*** Begin section ***

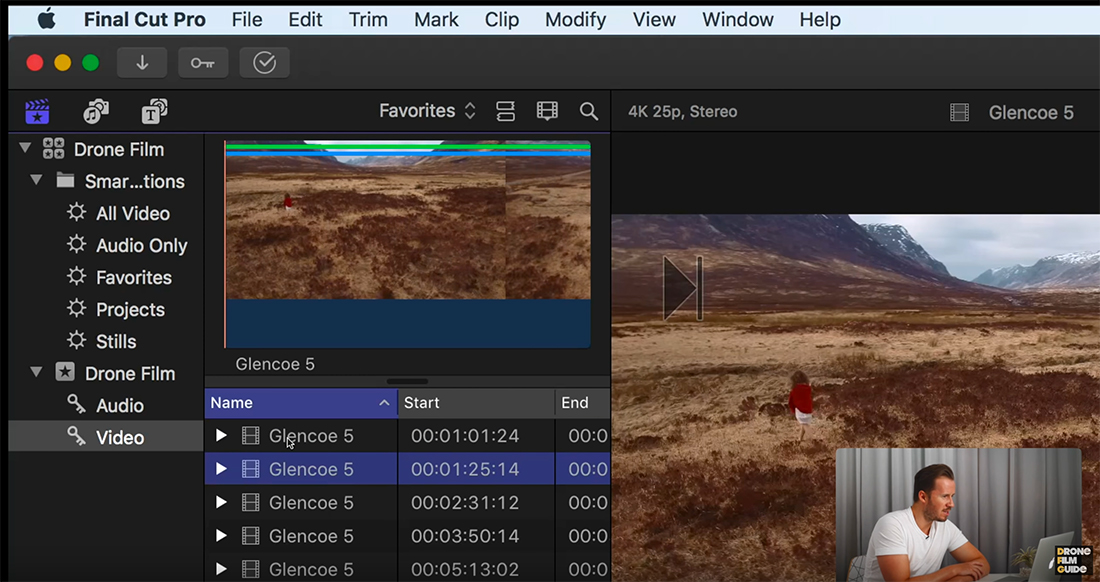Switch browser to filmstrip view
The height and width of the screenshot is (582, 1100).
(x=547, y=110)
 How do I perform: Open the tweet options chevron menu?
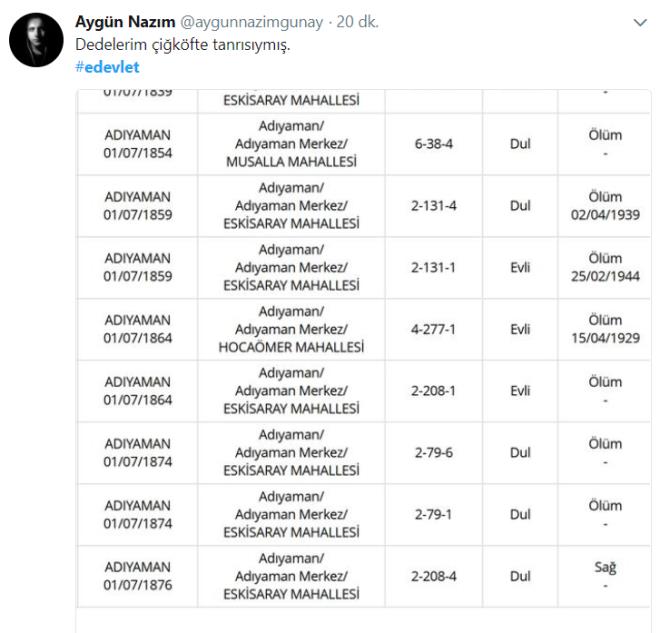tap(641, 22)
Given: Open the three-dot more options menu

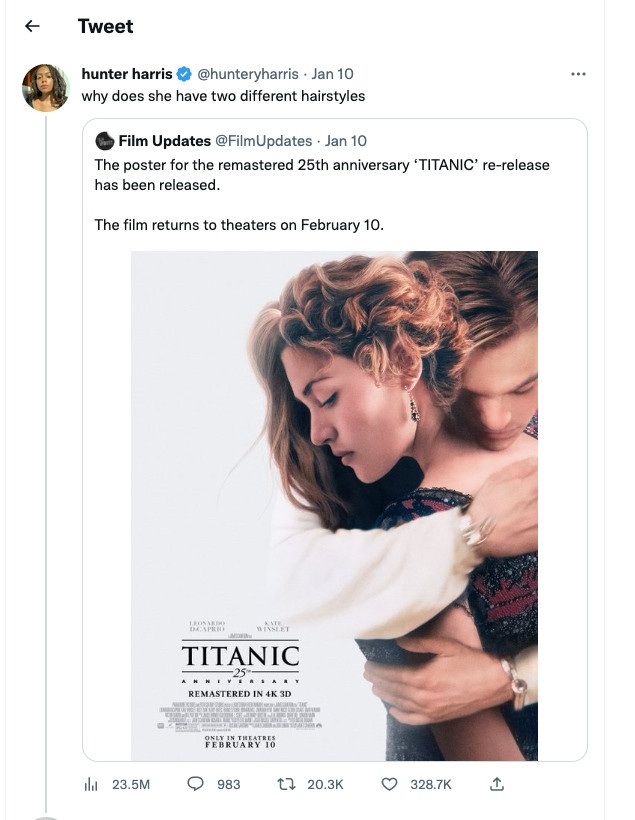Looking at the screenshot, I should [577, 74].
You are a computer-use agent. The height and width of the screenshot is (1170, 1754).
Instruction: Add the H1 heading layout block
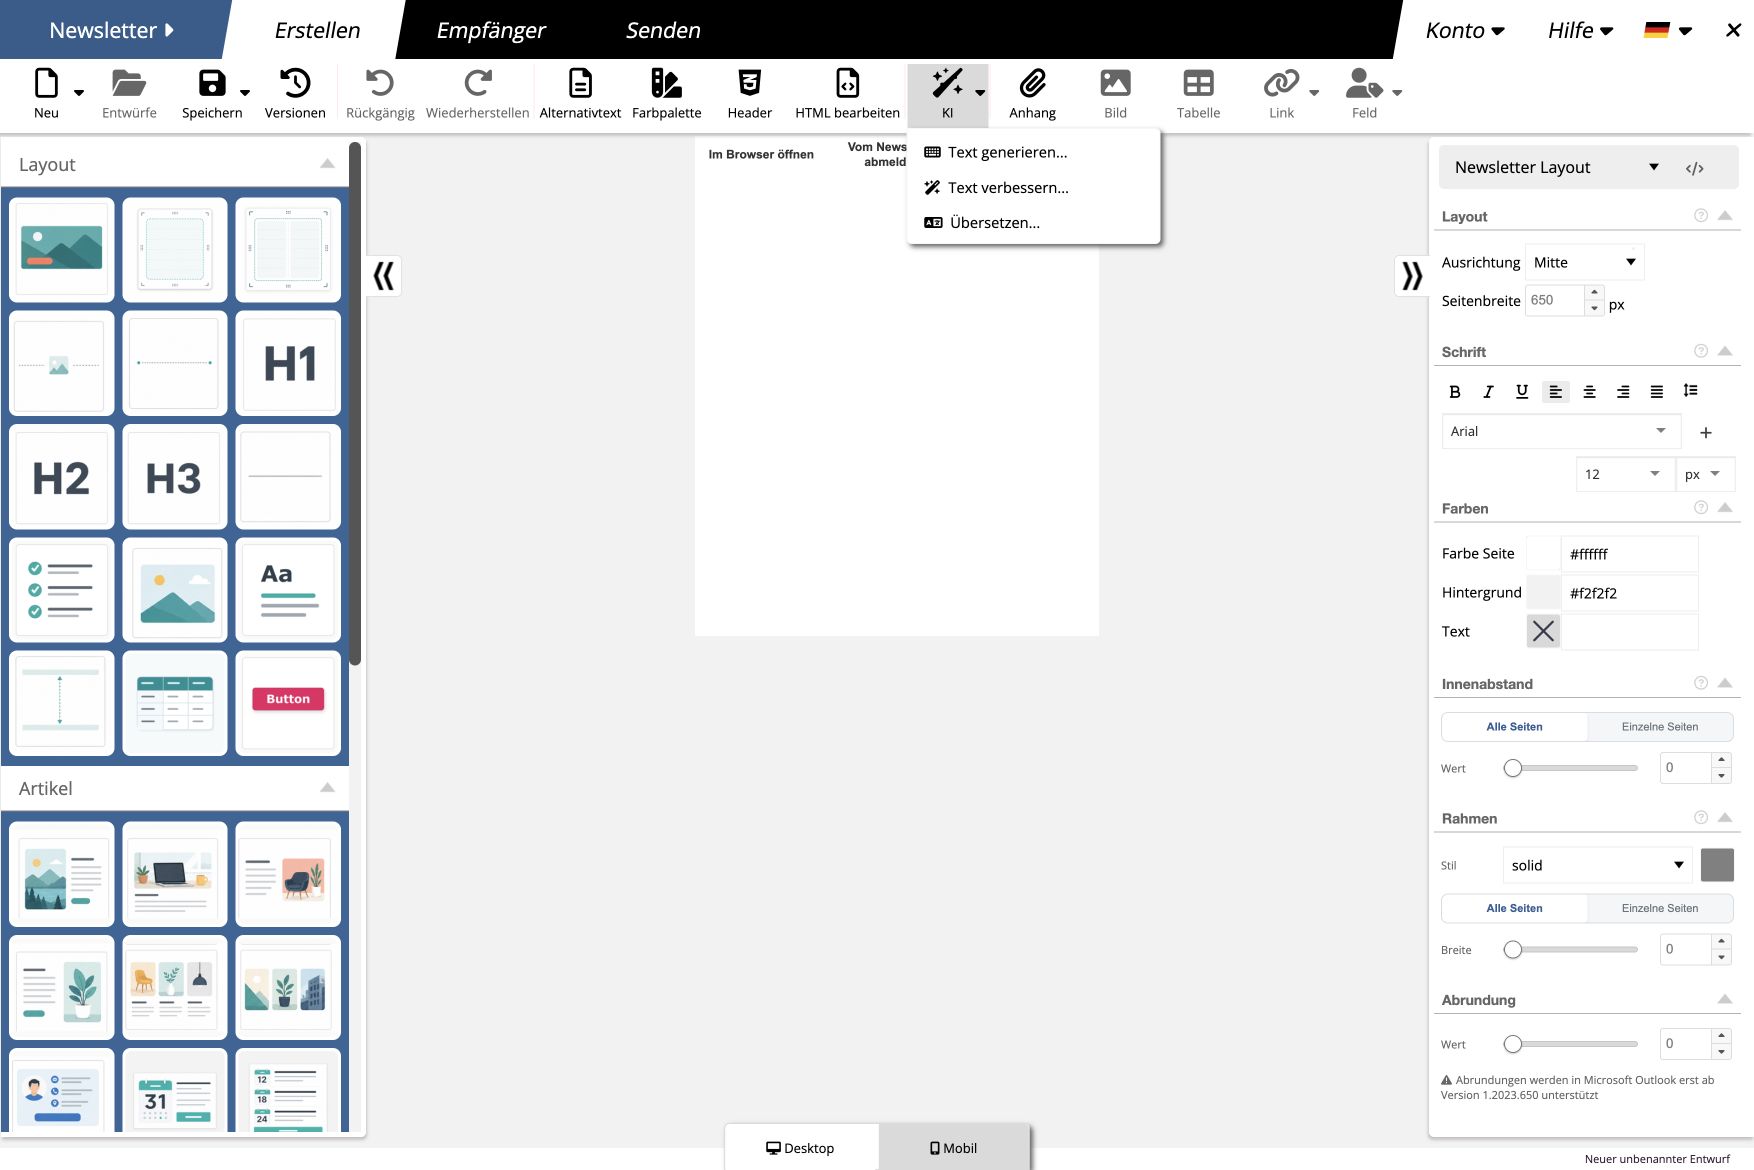pyautogui.click(x=289, y=362)
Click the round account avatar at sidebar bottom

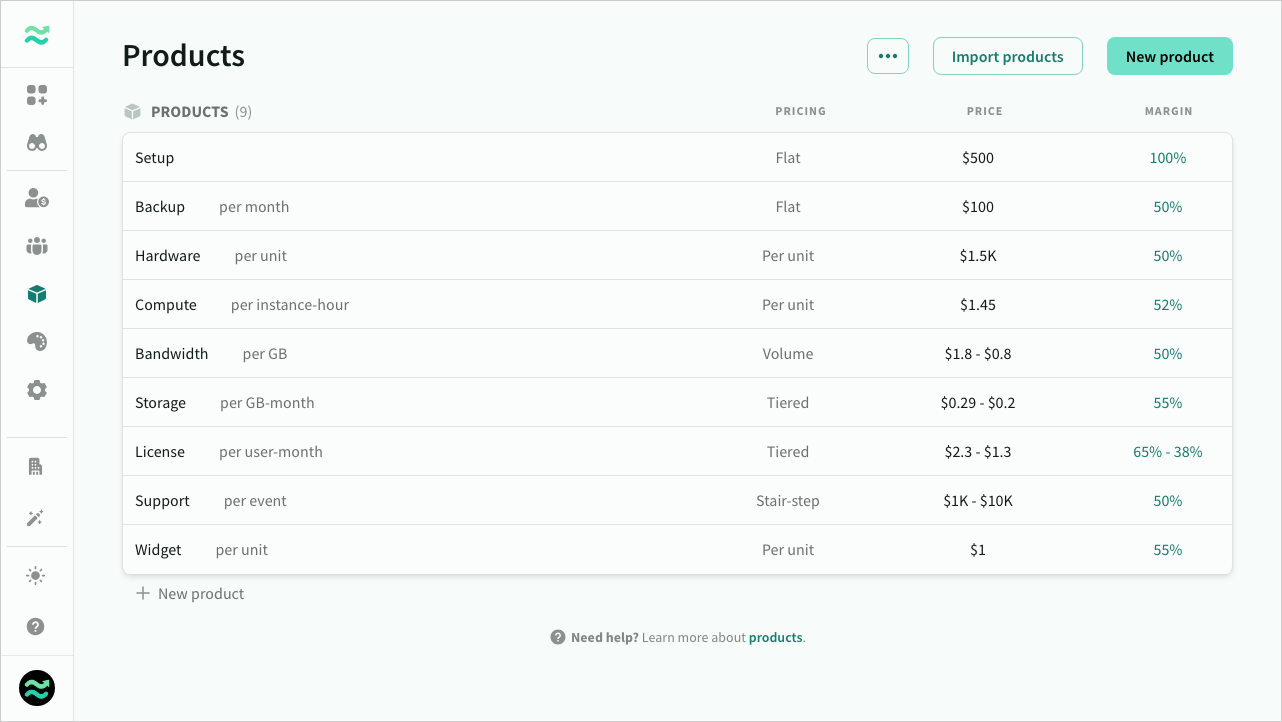(37, 688)

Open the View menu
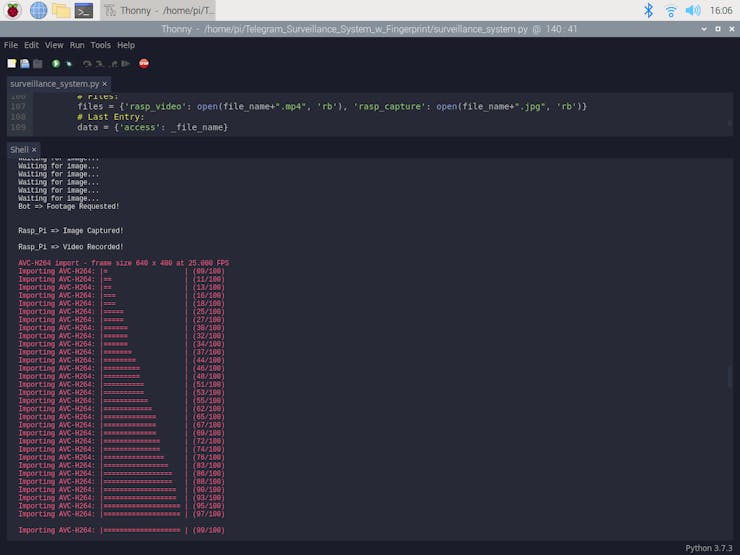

*** End section ***

• _EXERCISE AIM_
Please write out, word for word, each line from the one with "Given: Open the three-dot more options menu" to the last line of the data, keeping both ends and omitting pictures.

• _EXERCISE OUTPUT_
Given: Open the three-dot more options menu

Looking at the screenshot, I should [577, 74].
You are a computer-use agent. The height and width of the screenshot is (1170, 1754).
Instruction: Add the H1 heading layout block
pyautogui.click(x=289, y=362)
Click the round account avatar at sidebar bottom

(37, 688)

Open the View menu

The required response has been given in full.